## Task item:
Below this line are records; write out exactly the lines from the one containing "Where should I" through the one containing "Image resolution: width=484", with the pictures left out.

[Pixel coordinate grounding data]
══════

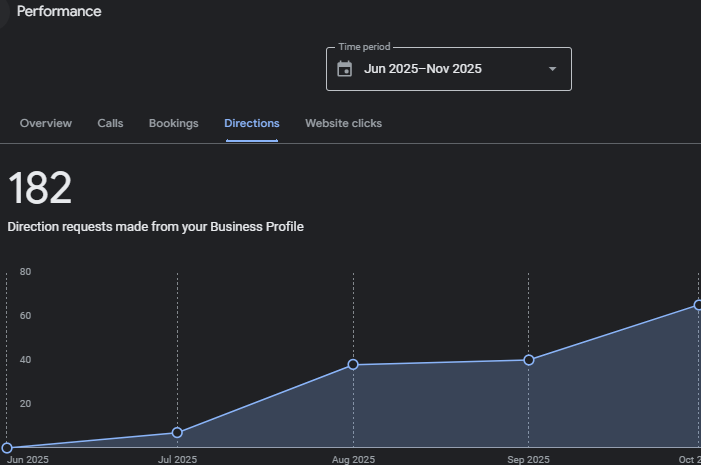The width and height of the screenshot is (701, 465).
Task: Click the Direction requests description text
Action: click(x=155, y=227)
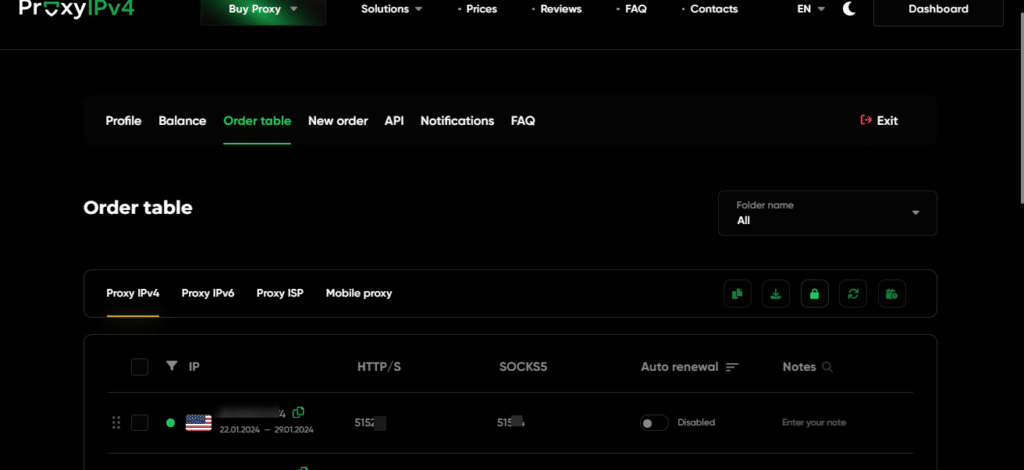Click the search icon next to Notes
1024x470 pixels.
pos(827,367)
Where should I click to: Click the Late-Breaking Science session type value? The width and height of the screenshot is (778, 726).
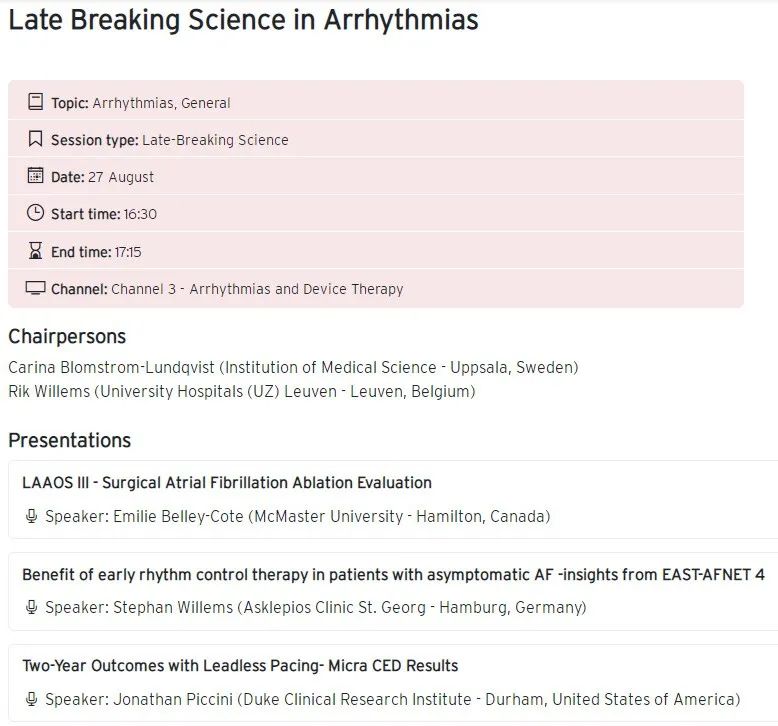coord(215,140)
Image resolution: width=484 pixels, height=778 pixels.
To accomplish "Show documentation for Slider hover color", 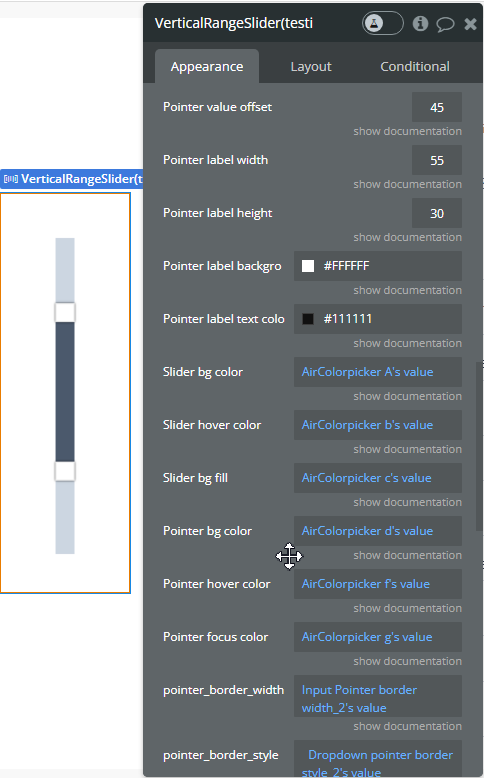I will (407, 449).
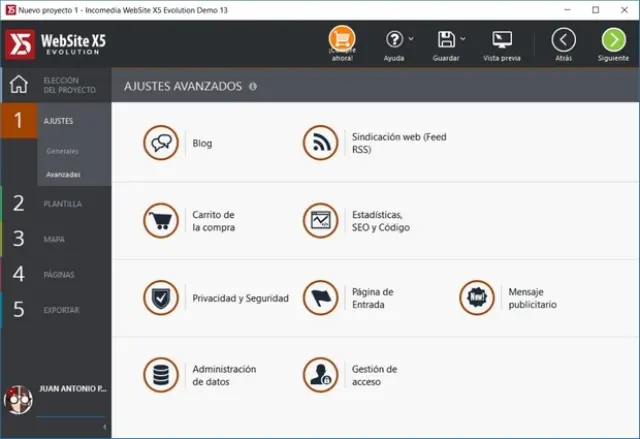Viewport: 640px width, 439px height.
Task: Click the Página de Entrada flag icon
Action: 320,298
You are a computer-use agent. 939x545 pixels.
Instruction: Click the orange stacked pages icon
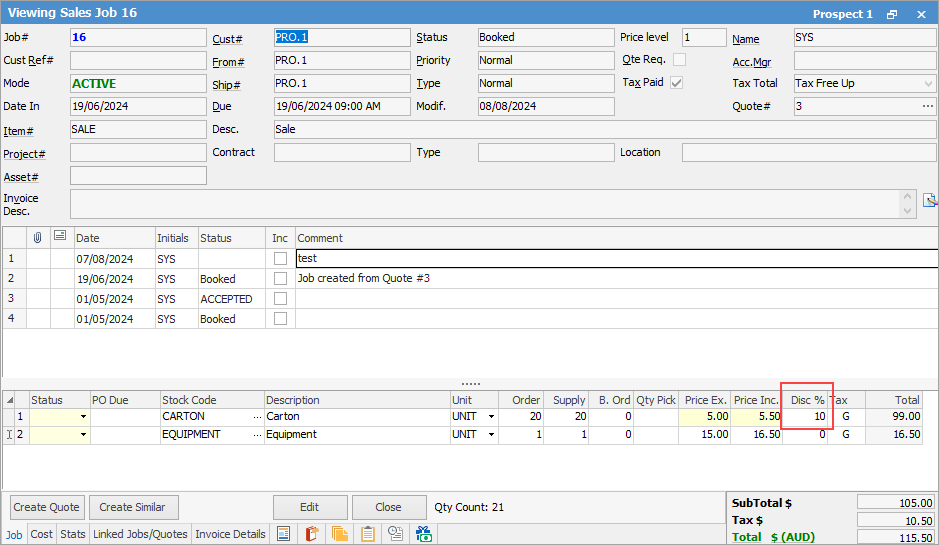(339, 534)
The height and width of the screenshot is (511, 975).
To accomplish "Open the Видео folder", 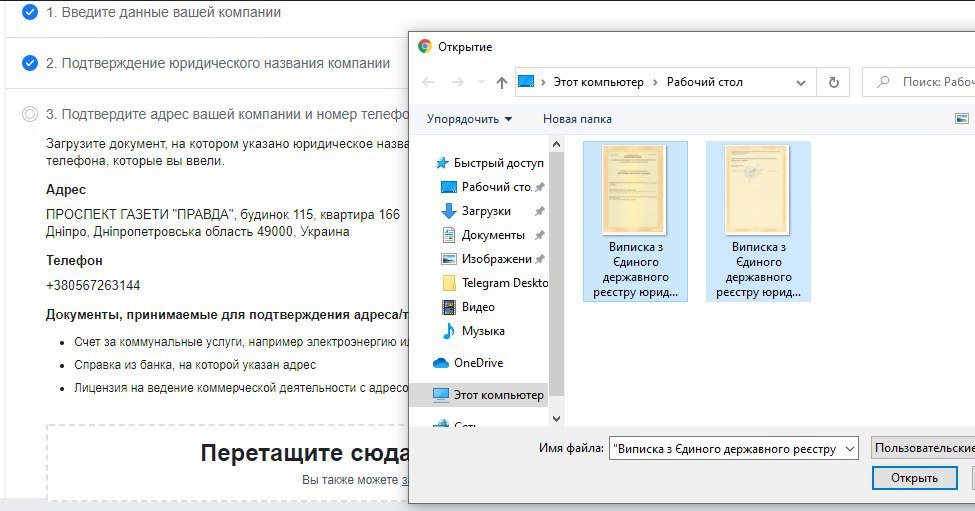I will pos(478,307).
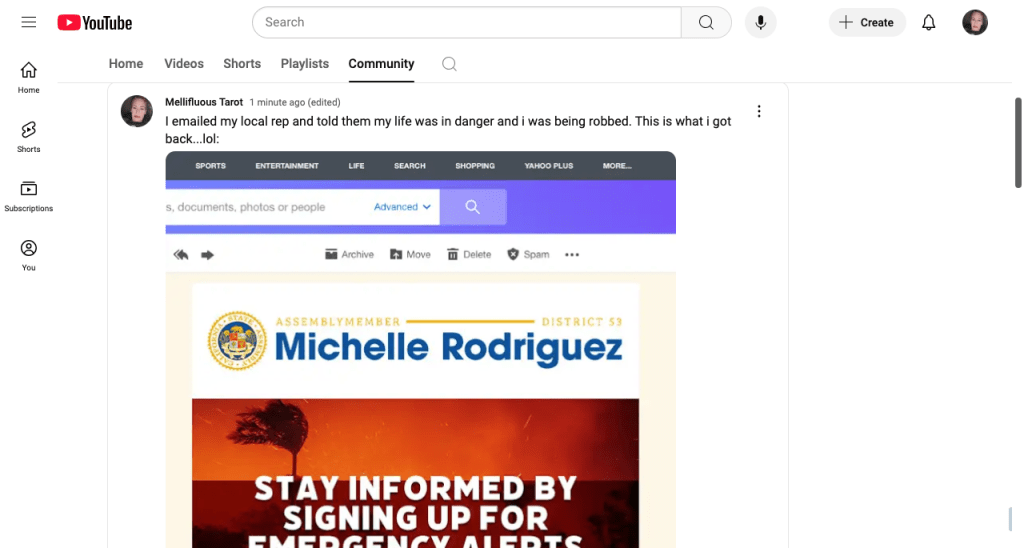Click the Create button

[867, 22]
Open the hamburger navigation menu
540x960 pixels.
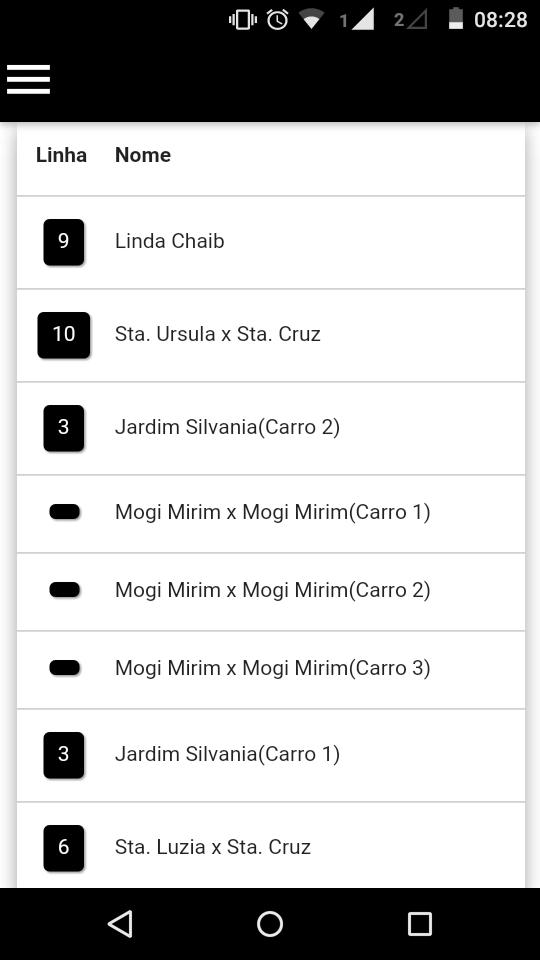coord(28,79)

══════

## Solved problem:
Where should I click to: Click the Late-Breaking Science session type value? The width and height of the screenshot is (778, 726).
coord(215,140)
Image resolution: width=484 pixels, height=778 pixels.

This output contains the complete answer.